パナソニック、変革は外から Panasonic再起まとめ読み
パナソニックが外部人材をテコに変革に挑んでいます。時に社内にあつれきを生みながら突き進む外部人材の突破力は、社内に眠る能力を呼び起こせるでしょうか。「Panasonic再起」第3部では、外部人材の発想を取り込んで変わろうとする社員の現場に迫りました。
(1)パナソニック流改革は「PX」 元ファストリ幹部ら改革

パナソニックはかつての成功体験に裏打ちされた商習慣や社内論理などのしがらみを打破しようとしている。カギになるのが「PX(パナソニックトランスフォーメーション)」と題したデジタルを発展させる独自改革だ。

(2)パナソニックに「シリコンバレー流」経営 2週間で改善

パナソニックが米シリコンバレー企業の経営手法を取り込む。その核となるのが、2019年秋に米グーグル幹部からパナソニックに転身した、松岡陽子常務執行役員だ。2週間という短期間のサイクルで改善を繰り返す「アジャイル」な手法で、シリコンバレーへ派遣されたパナソニック社員に意識改革を促す。数十人の社員が米国での経験を日本の職場に持ち帰り、長年の閉塞感を打ち破ろうとしている。

(3)パナソニック、ブランドは脱「最大公約数」 元電通の挑戦

パナソニックがブランド戦略を再構築する。

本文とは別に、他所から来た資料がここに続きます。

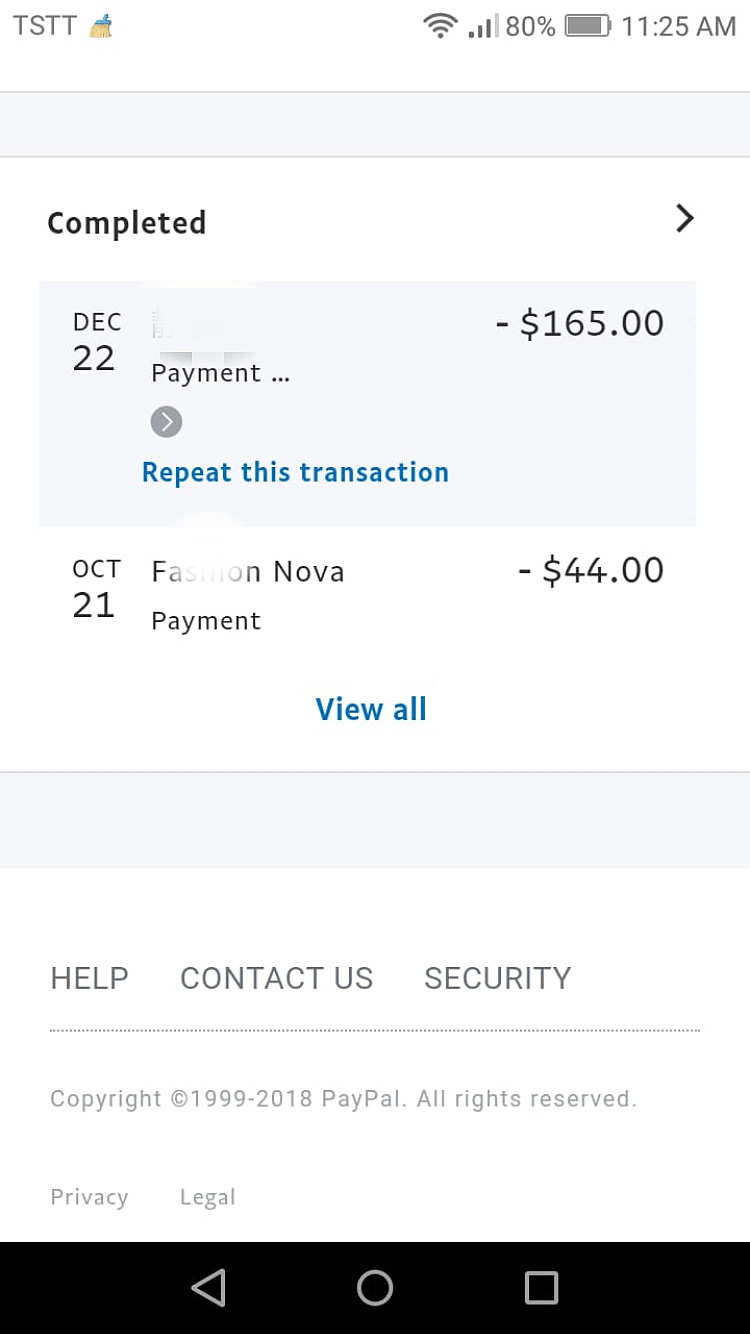Open the Legal footer link
The width and height of the screenshot is (750, 1334).
207,1197
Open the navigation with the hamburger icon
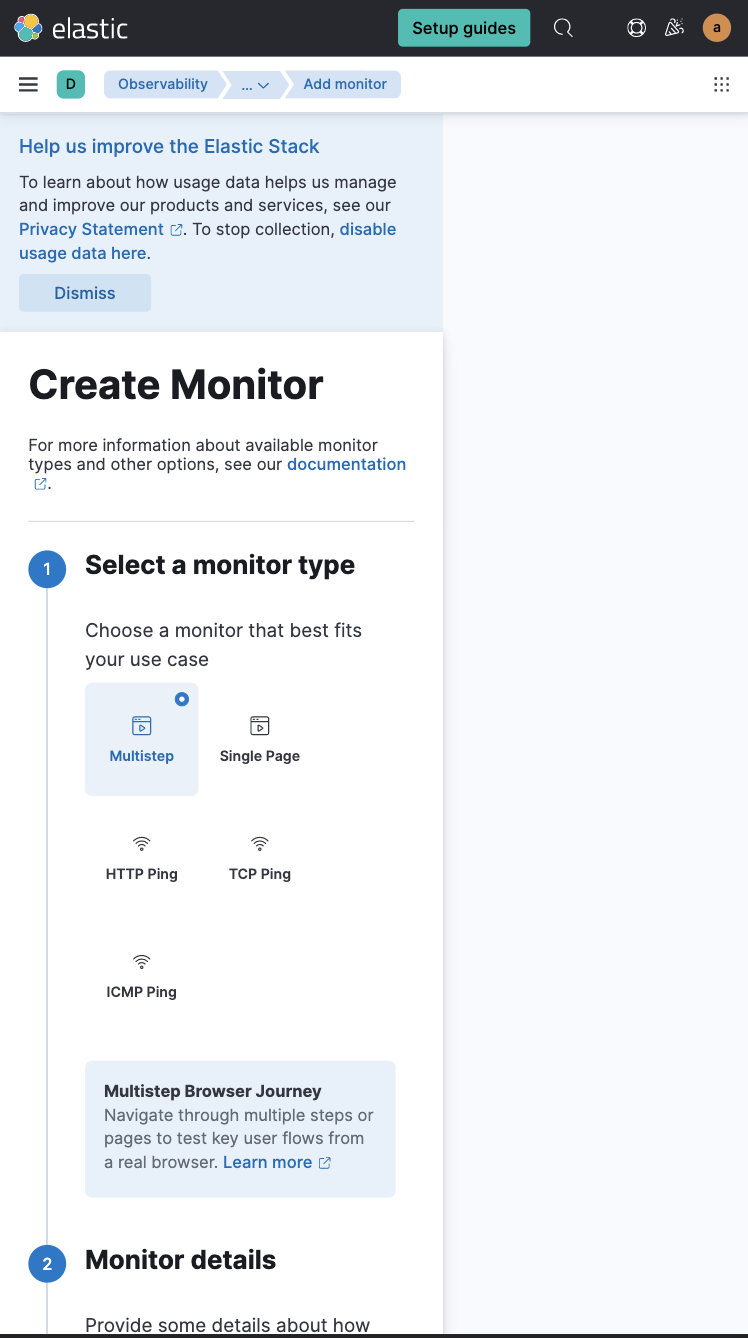The image size is (748, 1338). pos(28,84)
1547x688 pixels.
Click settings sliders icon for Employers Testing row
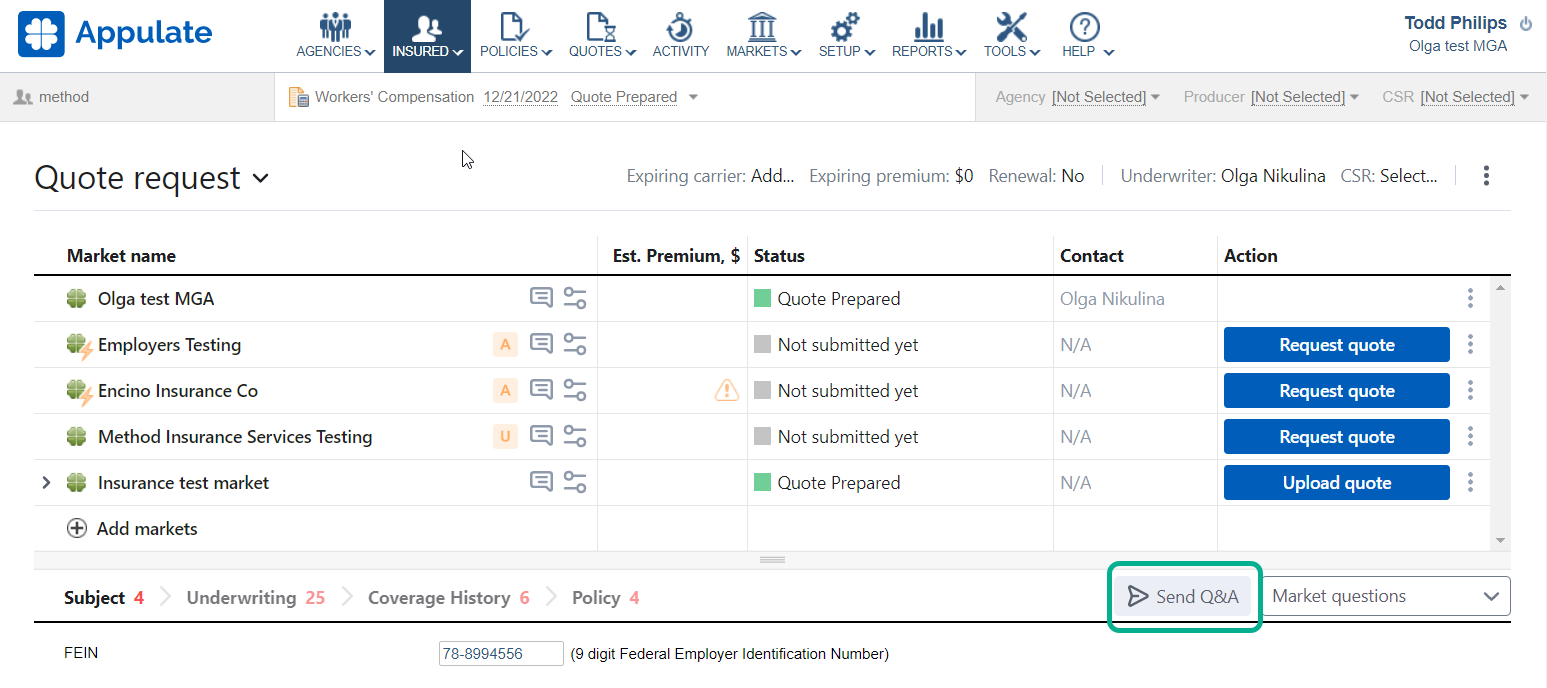(575, 345)
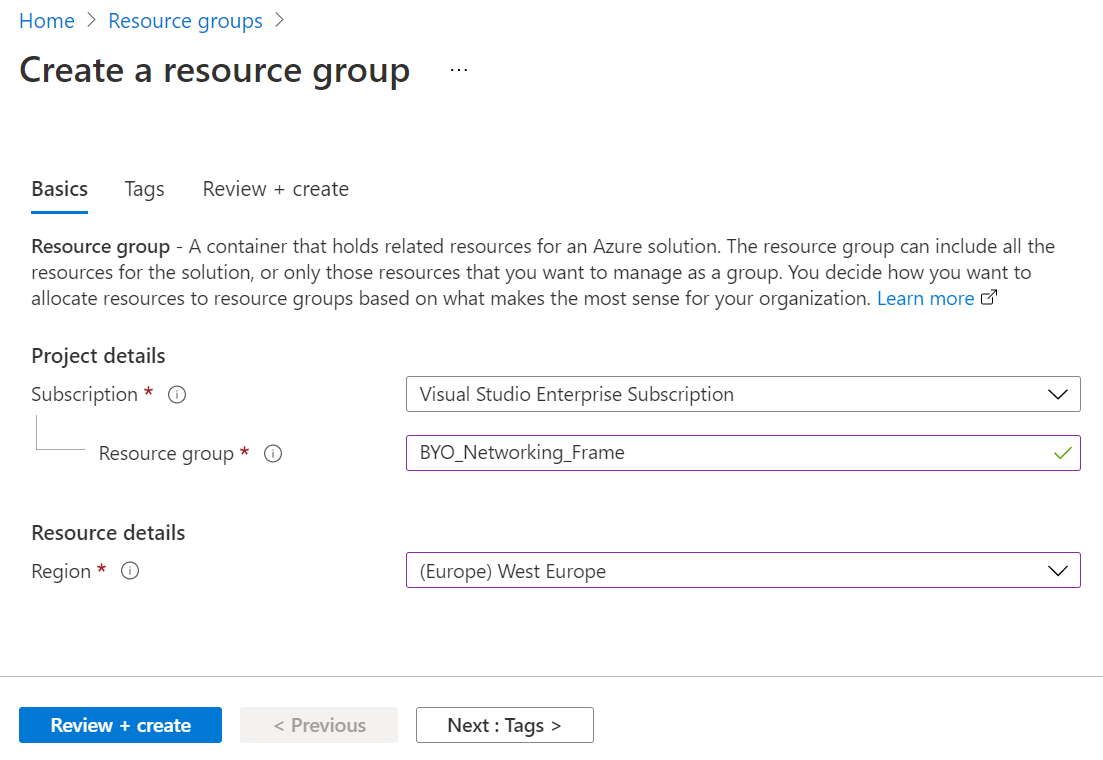Click the Previous button
This screenshot has height=760, width=1103.
coord(319,725)
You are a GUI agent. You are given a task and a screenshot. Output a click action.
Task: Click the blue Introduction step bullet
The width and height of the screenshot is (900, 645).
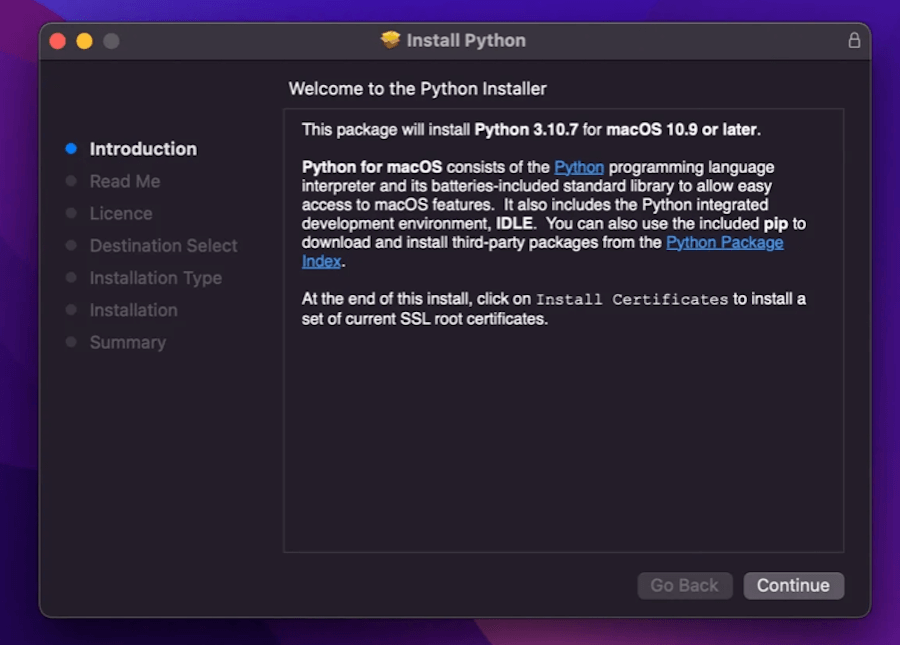click(71, 149)
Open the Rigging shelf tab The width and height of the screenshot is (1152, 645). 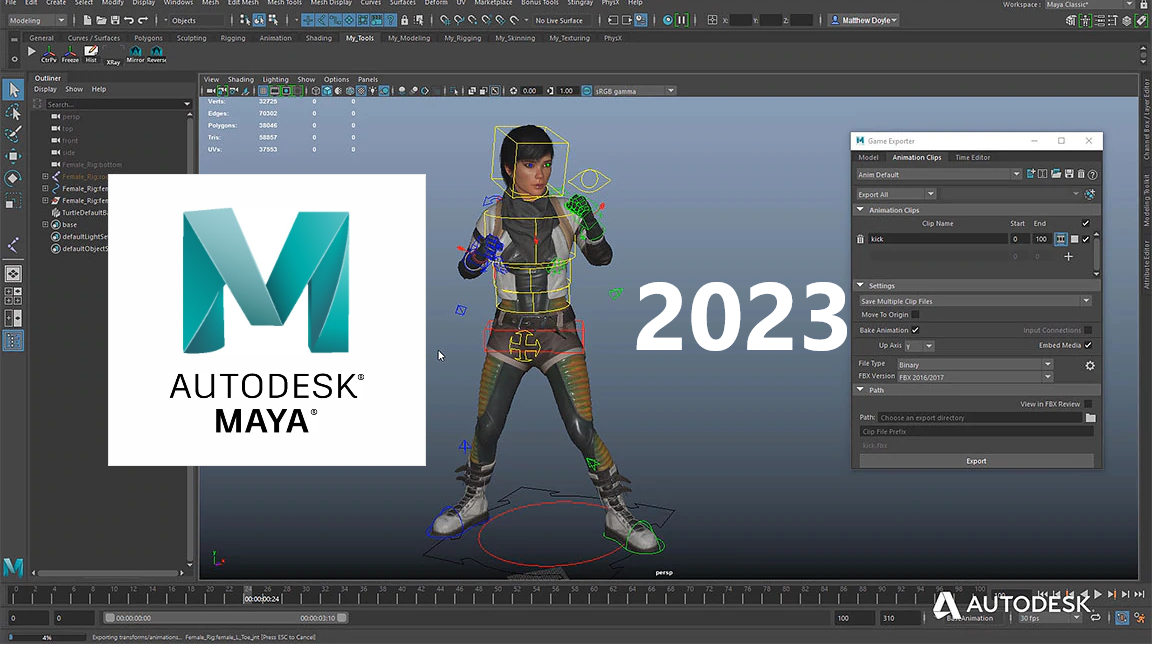coord(233,38)
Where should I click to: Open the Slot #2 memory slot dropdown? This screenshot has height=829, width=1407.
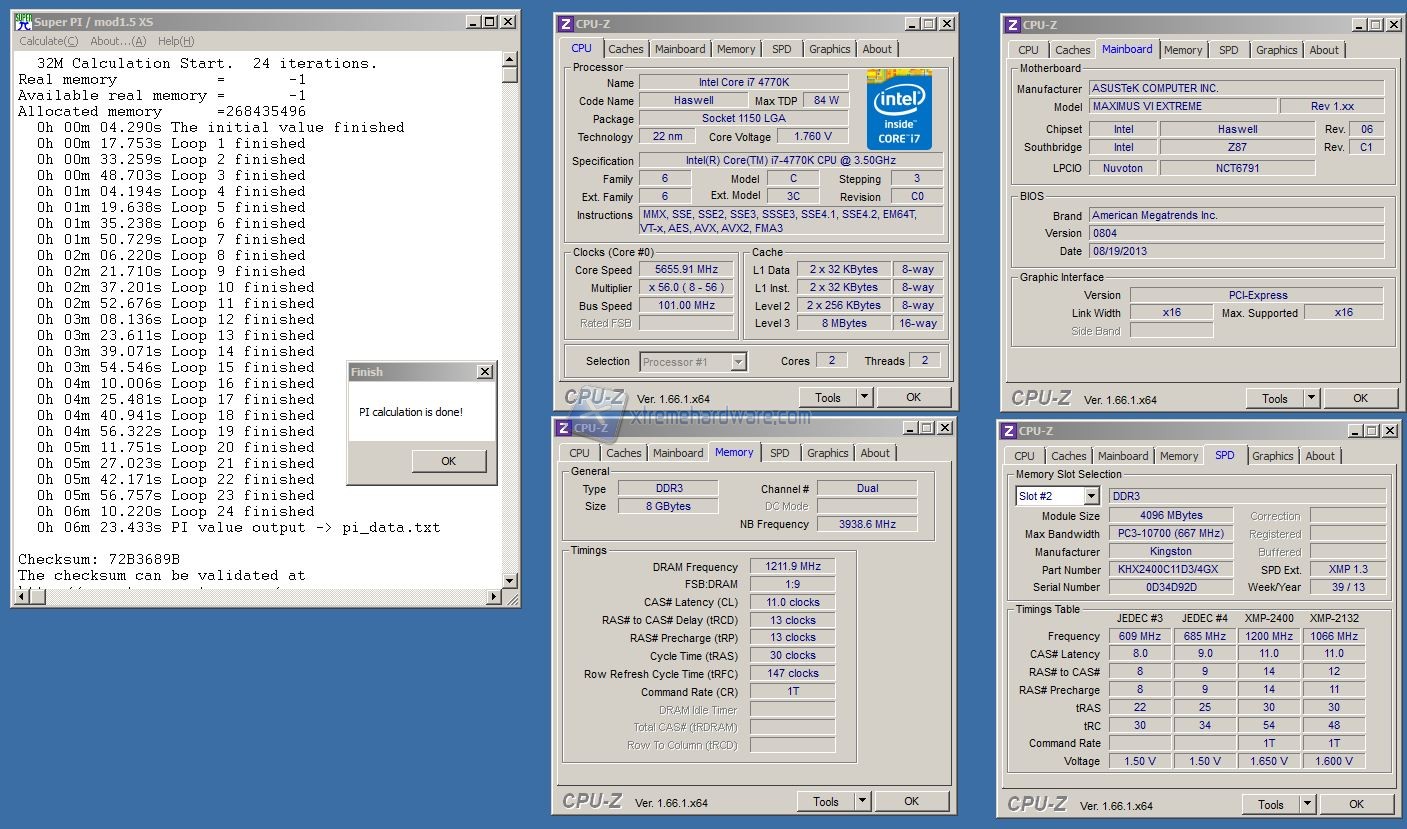click(x=1090, y=496)
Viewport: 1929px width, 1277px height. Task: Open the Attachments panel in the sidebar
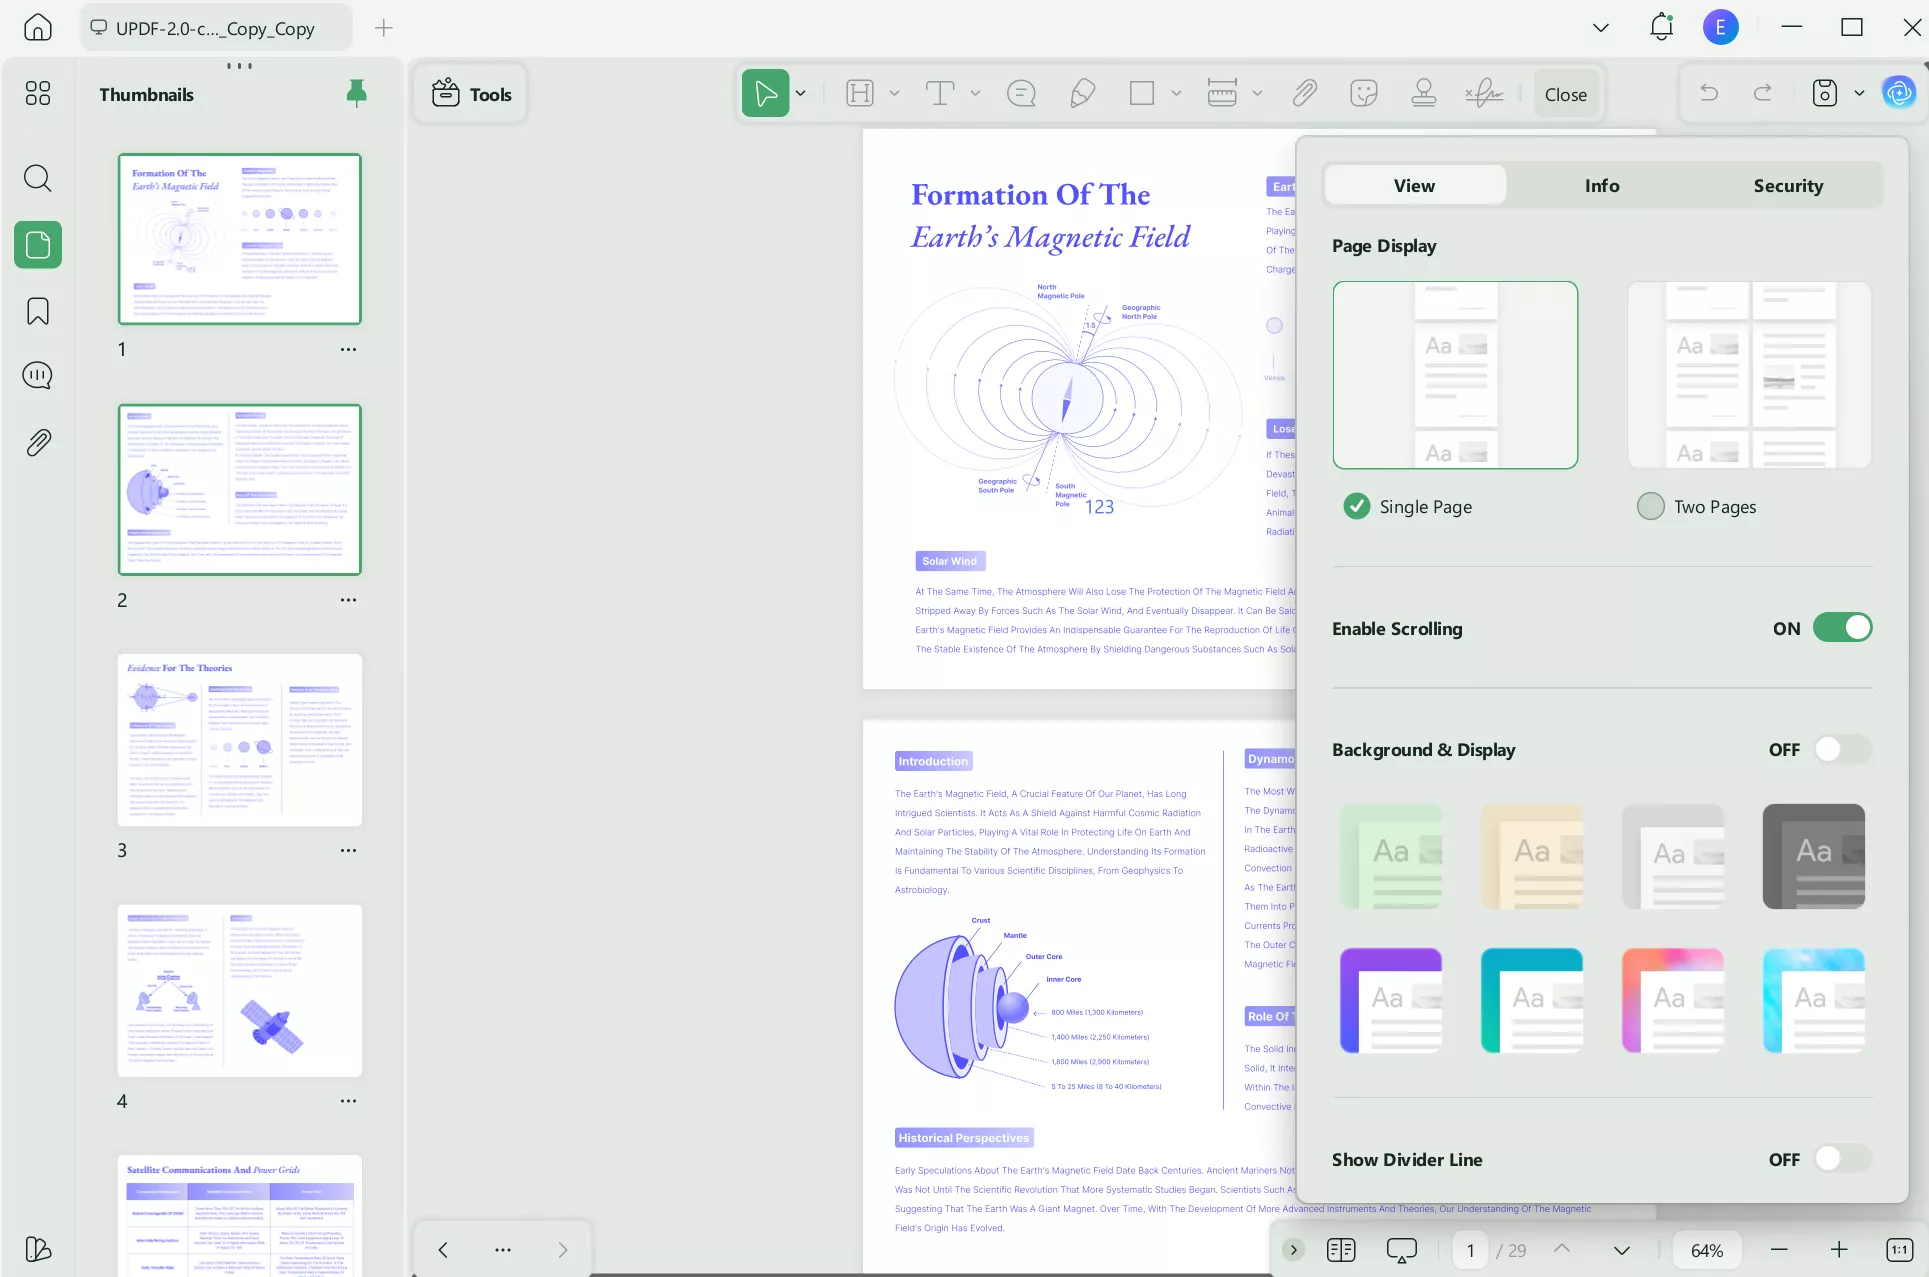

複合企業の評価が株式市場で割り引かれてしまう「コングロマリット・ディスカウント」の課題を解決するため、多様な事業をひとつにくくる最大公約数的なブランディングからの脱却を目指す。旗を振るのは、あきんどスシローやピーチ・アビエーションで執行役員の経験も持つ、元電通社員だ。事業ごとに情報を連打するというブランド戦略で、分かりにくさから卒業できるか。

(4)パナソニック版「メタバース」、仕掛け人は出戻り社員

パナソニックが次の収益源となる「鉱脈」探しを急いでいる。率いるのは、1度はパナソニックを飛び出し、著名スタートアップを興した岩佐琢磨氏だ。「起業の次は大企業改革に取り組む」と出戻って約3年、新しい事業の種探しに苦闘してきた。狙うのは、米IT(情報技術)大手も力を入れるインターネット上の巨大な仮想空間「メタバース」だ。

(5)パナソニック、過剰品質にメス 元マイクロソフトが改革

パナソニックが日々の収益を支える既存事業にも外部人材の登用を進めている。総額8600億円で買収した米社との連携に向けて、日本マイクロソフト(MS)元幹部を登用し、電材や空調など長い歴史を持つ部門にも、元コンサル人材をIT(情報技術)担当として起用した。過剰な品質を重視するあまり開発スピードが遅れていたものづくり文化を改める。構造改革に一定程度のめどがたち、外部の力を活用した変革に挑む。